> EXCERPT TO READ
╭──

During fights, characters are able to move across columns - which effectively determine attack targeting and range - and between rows, switching between different stances. A more aggressive stance might grant the opportunity for extra damage to an enemy, while the neutral row allows a character to manipulate the timing of their attack by changing the turn order of combatants, and the defensive back row provides bonus defence and the chance to draw more cards. Like an exploration turn, players get three actions from three choices: move, attack or draw a card, keeping things tight and the rules easy to grasp.
It’s a well-considered system that works fluidly in motion, cleverly streamlining the idea of timing, position and stance into a single square on the board. In our demo fight against a couple of Godrick Soldiers, it managed to feel pleasingly tactical without becoming bogged down in fiddly rules. Helping combat feel pacey is the way it slots comfortably into the exploration; only the player that activates the token enters the battle, and takes their turns while the rest of the group continues to explore. (Additional players can join them by spending an Effigy of the Martyr token collected from the open world to be ‘summoned’ into their book - a neat, meaningful nod to the game’s online multiplayer.)

╰──

> WRITTEN TASKS
1. From the combat passage, list each action a player can choose from on a turn.
2. Write out the part of the combat passage between "It’s a well-considered" and "game’s online multiplayer.)", inclusive.

> DATASET EXCERPTS
╭──

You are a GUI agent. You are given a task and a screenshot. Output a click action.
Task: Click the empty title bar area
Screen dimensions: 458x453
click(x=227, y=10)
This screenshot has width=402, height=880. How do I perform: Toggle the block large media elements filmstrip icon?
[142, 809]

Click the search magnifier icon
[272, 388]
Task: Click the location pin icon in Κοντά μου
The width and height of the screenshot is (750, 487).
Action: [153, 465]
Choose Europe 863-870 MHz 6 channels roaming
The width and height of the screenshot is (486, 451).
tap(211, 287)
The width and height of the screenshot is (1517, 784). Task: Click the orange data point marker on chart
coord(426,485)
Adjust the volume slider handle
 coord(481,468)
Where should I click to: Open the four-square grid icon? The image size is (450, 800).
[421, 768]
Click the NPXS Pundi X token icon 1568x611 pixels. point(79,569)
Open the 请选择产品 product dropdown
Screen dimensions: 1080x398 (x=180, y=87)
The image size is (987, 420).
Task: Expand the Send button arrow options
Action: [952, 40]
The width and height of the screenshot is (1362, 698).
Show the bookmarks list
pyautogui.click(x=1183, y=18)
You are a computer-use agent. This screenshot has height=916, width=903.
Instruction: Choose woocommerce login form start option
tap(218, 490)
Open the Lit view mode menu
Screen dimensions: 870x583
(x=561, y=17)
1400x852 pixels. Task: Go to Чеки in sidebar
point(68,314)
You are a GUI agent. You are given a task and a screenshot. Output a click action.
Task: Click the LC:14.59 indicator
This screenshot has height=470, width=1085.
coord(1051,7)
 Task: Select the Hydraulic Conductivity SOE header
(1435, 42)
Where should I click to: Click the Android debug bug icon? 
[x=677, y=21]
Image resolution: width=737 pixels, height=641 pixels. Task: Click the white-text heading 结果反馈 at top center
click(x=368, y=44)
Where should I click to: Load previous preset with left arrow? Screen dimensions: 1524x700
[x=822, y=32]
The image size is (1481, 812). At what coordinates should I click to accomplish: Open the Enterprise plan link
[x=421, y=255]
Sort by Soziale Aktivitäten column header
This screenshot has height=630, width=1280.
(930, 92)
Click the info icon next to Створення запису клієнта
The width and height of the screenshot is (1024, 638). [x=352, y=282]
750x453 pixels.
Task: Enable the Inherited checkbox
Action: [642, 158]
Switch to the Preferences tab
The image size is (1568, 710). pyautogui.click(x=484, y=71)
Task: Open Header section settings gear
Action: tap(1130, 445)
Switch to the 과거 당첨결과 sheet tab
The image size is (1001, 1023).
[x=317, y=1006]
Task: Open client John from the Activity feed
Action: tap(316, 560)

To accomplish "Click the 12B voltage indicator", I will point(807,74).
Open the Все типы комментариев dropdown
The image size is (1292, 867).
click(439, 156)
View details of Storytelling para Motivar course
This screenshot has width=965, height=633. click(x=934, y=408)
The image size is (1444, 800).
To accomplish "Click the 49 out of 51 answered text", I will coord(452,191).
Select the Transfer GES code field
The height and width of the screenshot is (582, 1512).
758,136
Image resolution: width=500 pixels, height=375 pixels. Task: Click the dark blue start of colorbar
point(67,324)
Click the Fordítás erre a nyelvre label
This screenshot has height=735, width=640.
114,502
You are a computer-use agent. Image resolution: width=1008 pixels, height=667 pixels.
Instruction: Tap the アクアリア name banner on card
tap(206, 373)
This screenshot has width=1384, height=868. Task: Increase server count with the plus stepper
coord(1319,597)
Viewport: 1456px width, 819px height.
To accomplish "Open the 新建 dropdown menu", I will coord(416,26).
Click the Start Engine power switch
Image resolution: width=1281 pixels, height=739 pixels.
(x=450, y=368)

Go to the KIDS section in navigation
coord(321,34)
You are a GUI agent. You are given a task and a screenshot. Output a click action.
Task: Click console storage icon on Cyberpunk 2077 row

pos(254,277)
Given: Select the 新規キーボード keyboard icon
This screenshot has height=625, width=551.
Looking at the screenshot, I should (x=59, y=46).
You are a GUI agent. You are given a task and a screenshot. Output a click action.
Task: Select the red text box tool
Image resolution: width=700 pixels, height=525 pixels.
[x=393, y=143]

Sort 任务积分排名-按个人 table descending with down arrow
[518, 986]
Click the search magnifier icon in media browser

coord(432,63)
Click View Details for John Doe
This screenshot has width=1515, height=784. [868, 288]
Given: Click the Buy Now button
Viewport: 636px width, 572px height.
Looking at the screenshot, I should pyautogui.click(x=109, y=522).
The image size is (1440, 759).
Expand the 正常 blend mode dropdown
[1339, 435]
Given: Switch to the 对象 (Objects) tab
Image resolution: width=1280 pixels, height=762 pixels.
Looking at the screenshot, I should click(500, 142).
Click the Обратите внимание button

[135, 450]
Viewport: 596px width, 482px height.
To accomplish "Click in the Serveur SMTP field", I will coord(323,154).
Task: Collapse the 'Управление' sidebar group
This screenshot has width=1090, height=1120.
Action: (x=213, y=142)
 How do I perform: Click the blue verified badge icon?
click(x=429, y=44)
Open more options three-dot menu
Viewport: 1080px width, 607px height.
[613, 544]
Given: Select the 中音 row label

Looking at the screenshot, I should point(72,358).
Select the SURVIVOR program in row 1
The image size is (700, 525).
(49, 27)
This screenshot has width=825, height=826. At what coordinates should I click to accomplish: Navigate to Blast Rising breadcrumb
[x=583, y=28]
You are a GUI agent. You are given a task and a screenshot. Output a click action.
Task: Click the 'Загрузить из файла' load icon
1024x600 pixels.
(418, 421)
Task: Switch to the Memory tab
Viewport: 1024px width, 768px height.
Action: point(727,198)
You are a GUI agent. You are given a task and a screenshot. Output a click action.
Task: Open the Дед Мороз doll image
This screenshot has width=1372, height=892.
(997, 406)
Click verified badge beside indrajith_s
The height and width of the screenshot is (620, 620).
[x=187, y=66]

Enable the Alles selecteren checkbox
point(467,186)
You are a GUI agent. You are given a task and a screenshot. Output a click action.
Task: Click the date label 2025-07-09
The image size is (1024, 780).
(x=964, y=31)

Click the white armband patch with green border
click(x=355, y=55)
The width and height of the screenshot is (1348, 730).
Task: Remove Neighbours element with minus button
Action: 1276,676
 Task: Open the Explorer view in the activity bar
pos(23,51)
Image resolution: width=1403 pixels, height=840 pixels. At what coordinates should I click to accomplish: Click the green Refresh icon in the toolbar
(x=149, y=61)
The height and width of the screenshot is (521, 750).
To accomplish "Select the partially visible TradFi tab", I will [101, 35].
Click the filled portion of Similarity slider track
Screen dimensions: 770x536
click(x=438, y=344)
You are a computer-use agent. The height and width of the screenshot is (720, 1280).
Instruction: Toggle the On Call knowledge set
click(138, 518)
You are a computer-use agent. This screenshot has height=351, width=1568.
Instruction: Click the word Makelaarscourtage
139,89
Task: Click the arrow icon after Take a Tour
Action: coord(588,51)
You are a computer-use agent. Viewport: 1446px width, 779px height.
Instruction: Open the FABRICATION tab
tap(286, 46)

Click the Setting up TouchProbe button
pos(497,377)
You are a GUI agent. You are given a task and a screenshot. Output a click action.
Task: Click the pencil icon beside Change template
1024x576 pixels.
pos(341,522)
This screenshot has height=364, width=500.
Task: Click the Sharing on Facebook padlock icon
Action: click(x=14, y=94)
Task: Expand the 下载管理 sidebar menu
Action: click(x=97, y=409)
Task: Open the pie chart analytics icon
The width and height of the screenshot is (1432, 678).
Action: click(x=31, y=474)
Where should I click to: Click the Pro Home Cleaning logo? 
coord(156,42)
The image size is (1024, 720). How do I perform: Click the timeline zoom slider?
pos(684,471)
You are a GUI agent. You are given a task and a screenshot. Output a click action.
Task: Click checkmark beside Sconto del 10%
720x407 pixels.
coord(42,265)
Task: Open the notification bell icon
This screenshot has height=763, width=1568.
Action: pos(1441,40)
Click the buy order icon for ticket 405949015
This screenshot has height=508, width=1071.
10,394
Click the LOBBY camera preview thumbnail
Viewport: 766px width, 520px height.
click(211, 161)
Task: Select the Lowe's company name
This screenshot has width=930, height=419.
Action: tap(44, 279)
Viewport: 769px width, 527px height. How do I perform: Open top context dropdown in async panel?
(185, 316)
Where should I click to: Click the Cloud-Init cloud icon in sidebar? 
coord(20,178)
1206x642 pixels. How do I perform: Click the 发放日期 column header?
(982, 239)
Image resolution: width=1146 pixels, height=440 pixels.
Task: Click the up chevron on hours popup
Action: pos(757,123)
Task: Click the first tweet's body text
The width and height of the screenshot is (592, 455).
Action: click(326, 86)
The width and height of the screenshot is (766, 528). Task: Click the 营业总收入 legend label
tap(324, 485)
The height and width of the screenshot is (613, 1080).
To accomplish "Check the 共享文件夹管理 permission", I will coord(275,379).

╰──

> RESPONSES TO THE TASKS
1. move, attack, draw a card

2.
It’s a well-considered system that works fluidly in motion, cleverly streamlining the idea of timing, position and stance into a single square on the board. In our demo fight against a couple of Godrick Soldiers, it managed to feel pleasingly tactical without becoming bogged down in fiddly rules. Helping combat feel pacey is the way it slots comfortably into the exploration; only the player that activates the token enters the battle, and takes their turns while the rest of the group continues to explore. (Additional players can join them by spending an Effigy of the Martyr token collected from the open world to be ‘summoned’ into their book - a neat, meaningful nod to the game’s online multiplayer.)